How to proceed for calculating the multiplicative inverse of number when M is not prime.
Eg. if M= 7 the MMI of 4 is 2 as
( 4 * 2 ) %7 ==1
,
if M=11, the MMI of 7 is 8 as
( 7 * 8 )%11 ==1
,
if M=13, the MMI of 7 is 2 as
( 7 * 2 ) % 13==1
.
When M and the other number are co-prime,only then it can be calculated as above.
Is there a way to do it when they are not co-prime?
How to solve such problems?
Thanks!
if you are talking about modulo arithmetic, then as i remember (a*b)%c = (a*(b%c))%c.
so maybe you can try and apply recursion to evaluate your desired results.
Let me know if that is what you needed.
The modular multiplicative inverse of an integer a modulo m is an integer x such that
a^{-1} equiv x(mod{m}).
That is, it is the multiplicative inverse in the ring of integers modulo m. This is equivalent to
ax equiv a*a^{-1} equiv 1 (mod{m}).
The multiplicative inverse of a modulo m exists if and only if a and m are coprime (i.e., if gcd(a, m) = 1).
The modular multiplicative inverse of an integer x modulo m is (x^(ETF(m)-1))%m where ETF is Euler’s Totient Function. But multiplicative inverse of x mudulo m exists only if x and m are coprime.

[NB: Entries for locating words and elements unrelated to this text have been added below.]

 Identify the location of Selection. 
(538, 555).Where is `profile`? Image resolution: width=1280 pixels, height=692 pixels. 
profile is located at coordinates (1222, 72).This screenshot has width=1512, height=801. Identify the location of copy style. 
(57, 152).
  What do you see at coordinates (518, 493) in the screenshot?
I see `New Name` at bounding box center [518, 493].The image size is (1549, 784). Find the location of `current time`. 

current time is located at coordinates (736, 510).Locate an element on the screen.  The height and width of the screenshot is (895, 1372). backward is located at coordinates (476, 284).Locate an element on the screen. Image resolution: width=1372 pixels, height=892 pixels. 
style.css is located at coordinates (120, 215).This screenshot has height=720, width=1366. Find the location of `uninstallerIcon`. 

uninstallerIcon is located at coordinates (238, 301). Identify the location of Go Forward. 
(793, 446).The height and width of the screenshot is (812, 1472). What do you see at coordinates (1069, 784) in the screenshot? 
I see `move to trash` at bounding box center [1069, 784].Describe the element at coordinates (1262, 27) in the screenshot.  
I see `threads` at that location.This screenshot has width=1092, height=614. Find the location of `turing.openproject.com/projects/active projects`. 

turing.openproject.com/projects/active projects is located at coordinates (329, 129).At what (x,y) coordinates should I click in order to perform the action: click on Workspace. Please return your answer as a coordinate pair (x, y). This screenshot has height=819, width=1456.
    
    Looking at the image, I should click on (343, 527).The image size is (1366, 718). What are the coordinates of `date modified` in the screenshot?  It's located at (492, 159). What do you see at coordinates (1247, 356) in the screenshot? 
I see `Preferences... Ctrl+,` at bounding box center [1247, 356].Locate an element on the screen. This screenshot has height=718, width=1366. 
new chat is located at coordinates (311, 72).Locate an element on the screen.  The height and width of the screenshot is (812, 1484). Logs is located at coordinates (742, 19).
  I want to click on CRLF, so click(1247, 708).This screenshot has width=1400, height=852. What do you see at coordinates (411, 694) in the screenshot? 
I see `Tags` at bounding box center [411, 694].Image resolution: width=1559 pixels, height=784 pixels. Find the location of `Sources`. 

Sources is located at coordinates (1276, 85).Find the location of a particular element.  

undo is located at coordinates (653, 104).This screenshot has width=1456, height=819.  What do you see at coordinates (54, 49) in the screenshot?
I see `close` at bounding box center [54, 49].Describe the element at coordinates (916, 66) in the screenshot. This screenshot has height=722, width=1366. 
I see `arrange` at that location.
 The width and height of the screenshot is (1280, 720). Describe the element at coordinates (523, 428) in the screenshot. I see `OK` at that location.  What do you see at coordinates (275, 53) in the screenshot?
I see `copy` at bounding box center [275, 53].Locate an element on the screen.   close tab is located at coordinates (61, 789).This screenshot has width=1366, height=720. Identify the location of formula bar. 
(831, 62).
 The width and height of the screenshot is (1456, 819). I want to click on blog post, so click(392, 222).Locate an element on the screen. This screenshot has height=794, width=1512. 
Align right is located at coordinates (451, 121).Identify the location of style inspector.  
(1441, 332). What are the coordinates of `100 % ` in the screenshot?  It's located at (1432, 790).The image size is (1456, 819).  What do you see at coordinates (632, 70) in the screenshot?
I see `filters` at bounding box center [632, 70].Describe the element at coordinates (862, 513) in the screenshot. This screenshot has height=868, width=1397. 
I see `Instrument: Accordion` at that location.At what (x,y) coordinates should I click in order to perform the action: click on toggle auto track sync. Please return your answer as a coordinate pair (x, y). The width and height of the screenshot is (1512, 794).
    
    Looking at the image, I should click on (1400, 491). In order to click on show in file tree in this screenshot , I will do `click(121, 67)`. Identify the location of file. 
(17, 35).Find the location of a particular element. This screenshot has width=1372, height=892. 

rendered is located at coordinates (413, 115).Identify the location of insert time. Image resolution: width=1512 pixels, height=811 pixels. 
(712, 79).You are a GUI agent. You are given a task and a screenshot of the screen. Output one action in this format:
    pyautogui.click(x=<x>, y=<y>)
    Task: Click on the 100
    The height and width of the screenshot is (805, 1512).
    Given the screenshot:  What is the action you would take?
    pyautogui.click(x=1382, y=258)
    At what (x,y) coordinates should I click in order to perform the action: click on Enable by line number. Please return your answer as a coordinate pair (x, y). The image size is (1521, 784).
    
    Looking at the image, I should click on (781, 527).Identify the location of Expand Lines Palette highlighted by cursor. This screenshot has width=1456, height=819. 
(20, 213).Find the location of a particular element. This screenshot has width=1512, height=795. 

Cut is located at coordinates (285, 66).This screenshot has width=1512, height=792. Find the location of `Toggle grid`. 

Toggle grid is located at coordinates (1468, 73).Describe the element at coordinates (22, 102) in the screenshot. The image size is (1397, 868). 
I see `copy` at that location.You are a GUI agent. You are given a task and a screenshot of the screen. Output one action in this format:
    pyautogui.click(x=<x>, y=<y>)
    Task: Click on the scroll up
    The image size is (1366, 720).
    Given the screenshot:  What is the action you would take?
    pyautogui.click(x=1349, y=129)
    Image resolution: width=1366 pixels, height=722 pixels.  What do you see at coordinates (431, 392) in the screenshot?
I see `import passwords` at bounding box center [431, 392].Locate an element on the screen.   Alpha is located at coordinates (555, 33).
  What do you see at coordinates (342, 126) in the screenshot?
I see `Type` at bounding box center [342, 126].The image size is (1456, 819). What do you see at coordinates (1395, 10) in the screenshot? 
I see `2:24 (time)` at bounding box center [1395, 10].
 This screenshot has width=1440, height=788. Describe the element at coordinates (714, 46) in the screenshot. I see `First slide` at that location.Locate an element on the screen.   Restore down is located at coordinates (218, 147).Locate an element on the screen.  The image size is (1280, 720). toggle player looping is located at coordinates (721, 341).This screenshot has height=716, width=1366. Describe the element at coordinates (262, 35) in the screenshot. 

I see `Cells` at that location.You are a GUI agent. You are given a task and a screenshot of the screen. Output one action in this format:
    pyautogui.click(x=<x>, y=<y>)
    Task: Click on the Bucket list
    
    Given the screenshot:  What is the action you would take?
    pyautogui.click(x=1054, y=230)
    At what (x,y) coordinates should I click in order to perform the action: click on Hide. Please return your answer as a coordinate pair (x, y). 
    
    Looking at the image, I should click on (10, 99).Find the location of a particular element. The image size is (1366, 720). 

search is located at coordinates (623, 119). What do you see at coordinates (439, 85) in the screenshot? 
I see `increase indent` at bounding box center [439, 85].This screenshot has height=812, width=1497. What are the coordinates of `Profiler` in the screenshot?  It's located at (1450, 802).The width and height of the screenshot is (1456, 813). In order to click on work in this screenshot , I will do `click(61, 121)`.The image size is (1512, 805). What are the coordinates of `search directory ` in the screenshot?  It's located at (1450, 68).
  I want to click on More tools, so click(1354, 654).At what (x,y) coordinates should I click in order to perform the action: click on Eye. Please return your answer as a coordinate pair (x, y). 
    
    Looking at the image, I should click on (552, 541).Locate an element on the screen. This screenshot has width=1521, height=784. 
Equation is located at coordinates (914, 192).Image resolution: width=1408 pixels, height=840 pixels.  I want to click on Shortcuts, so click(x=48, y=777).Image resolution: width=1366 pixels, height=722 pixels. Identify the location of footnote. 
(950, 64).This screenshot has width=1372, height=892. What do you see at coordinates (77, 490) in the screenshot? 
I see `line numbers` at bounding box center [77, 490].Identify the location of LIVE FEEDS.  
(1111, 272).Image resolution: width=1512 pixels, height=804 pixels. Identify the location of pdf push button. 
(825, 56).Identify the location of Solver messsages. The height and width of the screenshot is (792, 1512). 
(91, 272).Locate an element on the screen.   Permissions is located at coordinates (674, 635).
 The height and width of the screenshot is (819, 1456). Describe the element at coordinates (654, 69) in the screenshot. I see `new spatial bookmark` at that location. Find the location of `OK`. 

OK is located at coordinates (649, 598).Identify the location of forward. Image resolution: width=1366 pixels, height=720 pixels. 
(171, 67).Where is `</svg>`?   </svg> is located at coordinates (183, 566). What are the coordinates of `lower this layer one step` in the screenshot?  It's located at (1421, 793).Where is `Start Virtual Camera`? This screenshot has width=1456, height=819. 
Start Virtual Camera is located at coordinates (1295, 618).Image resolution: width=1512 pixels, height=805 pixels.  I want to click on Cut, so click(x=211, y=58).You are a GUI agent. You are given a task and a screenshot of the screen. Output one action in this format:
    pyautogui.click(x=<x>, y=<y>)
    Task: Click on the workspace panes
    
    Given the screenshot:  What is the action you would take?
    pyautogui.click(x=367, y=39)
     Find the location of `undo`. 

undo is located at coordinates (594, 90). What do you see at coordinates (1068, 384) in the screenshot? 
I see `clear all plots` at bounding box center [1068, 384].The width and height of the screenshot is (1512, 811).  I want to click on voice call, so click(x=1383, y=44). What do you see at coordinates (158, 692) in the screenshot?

Thank you @acodebreaker2 and @anikaitshivam for your answers 
.So,inference can be drawn that,multiplicative inverse of a modulo b exists if and only if a and b are co-prime.
Euler’s totient function can be used to find modular multiplicative inverse. Is there any other way out,a simple one?
Its somewhat complicated.How to go for following:-
int a,b,m=1000;
int c=(a/b)%m;
In case of division,normal modulo properties are not applied.
**NOTE:**m is not a prime.
@aaha97
Yeah,m talking about modulo arithmetic,but for division.For eg:- (a/b)%c.This can be easily evaluated as (a*(MMI of b)%c)%c,when b and c are co-prime.What if they aren’t co-prime?